Abney is optimistic that the new administration recognizes the “real need” to fix this problem. Should a territorial tax system be enacted, UPS plans to bring some of its foreign earnings back and invest in the United States.
“So the time is right, the need is there. More and more people are starting to understand it. We just need to make sure that we take this thing to the finish line,” Abney said.
Corporate tax reform is also a national security issue, according to Marillyn Hewson, chairman, president, and CEO of Lockheed Martin Corporation, the Pentagon’s largest defense contractor.
“We’re about national security. We’re about investing in technology and capabilities to keep the edge for the United States against our adversaries,” Hewson said.

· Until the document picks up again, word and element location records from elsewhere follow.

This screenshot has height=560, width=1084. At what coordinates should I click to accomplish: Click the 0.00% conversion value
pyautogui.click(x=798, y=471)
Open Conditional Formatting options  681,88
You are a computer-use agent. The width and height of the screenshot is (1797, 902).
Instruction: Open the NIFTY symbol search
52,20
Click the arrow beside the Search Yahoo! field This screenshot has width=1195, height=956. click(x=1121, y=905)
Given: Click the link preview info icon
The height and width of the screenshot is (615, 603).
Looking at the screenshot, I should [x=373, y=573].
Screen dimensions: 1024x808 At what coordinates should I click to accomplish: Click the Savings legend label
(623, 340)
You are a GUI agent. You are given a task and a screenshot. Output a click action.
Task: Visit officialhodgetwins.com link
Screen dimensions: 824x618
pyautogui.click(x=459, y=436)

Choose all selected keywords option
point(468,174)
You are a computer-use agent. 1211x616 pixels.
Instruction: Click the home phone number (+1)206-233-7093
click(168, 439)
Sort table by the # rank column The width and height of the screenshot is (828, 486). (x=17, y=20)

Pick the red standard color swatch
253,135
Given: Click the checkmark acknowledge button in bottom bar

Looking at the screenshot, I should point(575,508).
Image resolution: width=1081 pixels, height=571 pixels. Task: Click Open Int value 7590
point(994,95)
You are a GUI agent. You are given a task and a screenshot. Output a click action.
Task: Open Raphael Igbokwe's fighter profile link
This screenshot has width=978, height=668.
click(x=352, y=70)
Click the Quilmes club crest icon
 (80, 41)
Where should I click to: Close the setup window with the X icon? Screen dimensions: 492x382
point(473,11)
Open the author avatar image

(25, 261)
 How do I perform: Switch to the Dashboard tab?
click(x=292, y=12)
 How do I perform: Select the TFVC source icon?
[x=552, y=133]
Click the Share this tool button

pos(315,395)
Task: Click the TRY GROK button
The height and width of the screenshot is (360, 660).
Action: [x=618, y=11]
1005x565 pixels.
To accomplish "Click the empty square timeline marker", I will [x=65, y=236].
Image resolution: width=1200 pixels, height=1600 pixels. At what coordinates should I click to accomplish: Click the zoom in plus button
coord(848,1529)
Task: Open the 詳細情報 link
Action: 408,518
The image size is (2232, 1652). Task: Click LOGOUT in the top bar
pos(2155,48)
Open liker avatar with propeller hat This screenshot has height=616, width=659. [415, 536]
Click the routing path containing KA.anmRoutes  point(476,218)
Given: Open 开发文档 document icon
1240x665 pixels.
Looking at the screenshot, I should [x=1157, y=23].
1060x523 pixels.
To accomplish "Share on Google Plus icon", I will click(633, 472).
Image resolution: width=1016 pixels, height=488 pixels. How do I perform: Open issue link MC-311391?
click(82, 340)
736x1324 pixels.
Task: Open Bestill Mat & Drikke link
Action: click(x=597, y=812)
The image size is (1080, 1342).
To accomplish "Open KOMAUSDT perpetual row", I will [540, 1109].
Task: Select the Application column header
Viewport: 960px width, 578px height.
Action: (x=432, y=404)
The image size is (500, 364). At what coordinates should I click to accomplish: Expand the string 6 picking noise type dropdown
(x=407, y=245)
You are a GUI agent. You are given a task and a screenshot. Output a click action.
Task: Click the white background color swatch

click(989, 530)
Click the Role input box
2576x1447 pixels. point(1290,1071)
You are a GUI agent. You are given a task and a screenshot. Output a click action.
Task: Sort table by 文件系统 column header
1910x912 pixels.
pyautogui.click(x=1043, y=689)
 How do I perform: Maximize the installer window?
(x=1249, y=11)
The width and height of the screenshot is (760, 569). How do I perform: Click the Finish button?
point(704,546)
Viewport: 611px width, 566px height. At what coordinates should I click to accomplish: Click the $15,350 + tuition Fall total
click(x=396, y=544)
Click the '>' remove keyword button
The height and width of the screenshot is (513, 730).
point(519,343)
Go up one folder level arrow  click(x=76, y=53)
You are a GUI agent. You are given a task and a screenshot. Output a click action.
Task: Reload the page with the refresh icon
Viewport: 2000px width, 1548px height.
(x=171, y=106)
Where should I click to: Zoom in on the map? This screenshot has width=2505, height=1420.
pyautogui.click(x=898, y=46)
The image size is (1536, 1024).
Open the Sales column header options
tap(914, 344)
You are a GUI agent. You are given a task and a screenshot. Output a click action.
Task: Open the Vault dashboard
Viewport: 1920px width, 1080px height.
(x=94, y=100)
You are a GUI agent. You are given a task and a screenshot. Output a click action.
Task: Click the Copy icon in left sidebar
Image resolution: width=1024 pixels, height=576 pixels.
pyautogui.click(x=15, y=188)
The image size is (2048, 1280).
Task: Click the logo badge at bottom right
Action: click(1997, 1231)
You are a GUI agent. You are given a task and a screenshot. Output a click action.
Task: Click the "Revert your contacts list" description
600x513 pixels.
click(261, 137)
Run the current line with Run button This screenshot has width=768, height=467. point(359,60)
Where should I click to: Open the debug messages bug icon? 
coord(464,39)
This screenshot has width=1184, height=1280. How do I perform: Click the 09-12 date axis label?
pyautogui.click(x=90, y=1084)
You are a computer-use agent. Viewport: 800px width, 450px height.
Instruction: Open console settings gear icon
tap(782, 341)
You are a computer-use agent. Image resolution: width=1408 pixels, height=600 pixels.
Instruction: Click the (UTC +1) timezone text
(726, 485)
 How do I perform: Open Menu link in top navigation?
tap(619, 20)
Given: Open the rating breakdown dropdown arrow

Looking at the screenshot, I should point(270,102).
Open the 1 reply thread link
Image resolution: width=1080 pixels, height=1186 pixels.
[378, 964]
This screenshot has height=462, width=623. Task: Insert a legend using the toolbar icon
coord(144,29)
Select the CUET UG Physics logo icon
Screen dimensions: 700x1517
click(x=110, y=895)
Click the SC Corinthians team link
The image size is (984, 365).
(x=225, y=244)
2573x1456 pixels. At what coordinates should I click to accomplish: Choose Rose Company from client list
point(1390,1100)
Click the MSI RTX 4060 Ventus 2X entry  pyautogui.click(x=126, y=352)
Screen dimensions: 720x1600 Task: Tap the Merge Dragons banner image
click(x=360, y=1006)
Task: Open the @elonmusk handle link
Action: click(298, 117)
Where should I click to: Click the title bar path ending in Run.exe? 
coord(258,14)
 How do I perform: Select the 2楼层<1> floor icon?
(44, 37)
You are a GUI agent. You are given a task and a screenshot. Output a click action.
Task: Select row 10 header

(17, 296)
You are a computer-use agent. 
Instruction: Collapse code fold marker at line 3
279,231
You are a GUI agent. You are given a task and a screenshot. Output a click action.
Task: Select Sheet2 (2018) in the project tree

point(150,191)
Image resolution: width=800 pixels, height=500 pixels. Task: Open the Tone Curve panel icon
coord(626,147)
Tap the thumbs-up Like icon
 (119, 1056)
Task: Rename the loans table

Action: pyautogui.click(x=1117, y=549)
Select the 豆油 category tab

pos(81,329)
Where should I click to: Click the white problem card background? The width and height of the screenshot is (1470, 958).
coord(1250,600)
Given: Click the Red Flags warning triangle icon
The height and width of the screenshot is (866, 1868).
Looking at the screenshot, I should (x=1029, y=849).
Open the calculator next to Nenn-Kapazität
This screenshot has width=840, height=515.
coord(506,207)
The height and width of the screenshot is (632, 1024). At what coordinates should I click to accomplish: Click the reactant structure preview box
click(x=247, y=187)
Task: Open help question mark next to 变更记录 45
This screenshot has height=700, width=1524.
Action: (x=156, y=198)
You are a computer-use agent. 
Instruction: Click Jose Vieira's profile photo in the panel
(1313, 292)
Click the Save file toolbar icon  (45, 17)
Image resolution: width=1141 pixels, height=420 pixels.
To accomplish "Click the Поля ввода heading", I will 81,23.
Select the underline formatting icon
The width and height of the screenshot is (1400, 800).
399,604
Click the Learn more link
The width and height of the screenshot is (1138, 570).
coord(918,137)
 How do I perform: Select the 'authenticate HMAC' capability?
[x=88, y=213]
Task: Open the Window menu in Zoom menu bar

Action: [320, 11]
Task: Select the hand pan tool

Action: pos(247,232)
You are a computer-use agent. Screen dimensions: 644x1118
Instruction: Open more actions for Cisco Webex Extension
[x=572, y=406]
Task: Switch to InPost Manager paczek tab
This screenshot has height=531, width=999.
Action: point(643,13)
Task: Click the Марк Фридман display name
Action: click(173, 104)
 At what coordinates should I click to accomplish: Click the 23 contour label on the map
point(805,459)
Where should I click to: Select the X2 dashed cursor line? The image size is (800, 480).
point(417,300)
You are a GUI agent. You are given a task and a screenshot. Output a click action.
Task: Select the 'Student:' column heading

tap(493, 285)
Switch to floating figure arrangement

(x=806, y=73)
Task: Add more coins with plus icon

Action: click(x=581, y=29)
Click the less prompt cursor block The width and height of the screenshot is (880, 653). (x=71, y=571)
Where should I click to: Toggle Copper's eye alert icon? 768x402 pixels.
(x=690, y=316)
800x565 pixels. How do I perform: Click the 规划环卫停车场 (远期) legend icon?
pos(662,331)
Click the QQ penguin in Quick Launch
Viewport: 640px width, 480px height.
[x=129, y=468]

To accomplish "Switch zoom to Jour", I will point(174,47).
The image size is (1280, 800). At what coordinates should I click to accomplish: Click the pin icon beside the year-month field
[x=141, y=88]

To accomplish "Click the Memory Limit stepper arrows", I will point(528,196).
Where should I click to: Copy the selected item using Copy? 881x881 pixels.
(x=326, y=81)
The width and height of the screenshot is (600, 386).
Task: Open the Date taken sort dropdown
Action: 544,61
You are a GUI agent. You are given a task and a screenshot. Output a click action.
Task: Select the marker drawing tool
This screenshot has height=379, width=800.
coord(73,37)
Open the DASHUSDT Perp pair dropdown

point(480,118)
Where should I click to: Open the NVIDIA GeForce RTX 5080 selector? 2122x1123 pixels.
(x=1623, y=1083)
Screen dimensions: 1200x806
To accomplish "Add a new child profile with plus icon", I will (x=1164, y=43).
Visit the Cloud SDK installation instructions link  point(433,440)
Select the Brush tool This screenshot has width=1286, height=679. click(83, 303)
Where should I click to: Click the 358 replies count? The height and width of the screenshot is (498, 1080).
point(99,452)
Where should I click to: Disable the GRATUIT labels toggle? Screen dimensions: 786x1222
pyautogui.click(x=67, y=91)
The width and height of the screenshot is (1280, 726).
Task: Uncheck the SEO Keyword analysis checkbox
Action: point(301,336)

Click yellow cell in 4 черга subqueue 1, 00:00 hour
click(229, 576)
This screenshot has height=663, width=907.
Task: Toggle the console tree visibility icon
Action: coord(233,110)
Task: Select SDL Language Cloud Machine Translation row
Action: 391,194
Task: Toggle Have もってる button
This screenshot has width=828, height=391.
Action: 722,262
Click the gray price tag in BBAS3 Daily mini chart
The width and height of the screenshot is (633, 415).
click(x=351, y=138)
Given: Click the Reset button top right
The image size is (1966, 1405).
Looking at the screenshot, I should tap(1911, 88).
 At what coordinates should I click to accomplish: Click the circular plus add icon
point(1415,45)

The defense contractor has over 16,000 suppliers in the United States that are all small- and medium-sized businesses, she said.
“If we are facing competition around the world that doesn’t allow those businesses to invest in that capability and technology, then it’s going to have an impact on our national security.”
According to a survey conducted by Business Roundtable in May, 71 percent of the CEOs said corporate tax reform would be the most efficient way to accelerate economic growth over the next 12 months. And 90 percent believed delaying tax reform would harm the U.S. economy.
Besides, 76 percent of the CEOs who responded to the survey said they would hire more people if tax reform were successfully implemented. More than 120 CEOs participated in the survey, conducted between April 12 and April 25.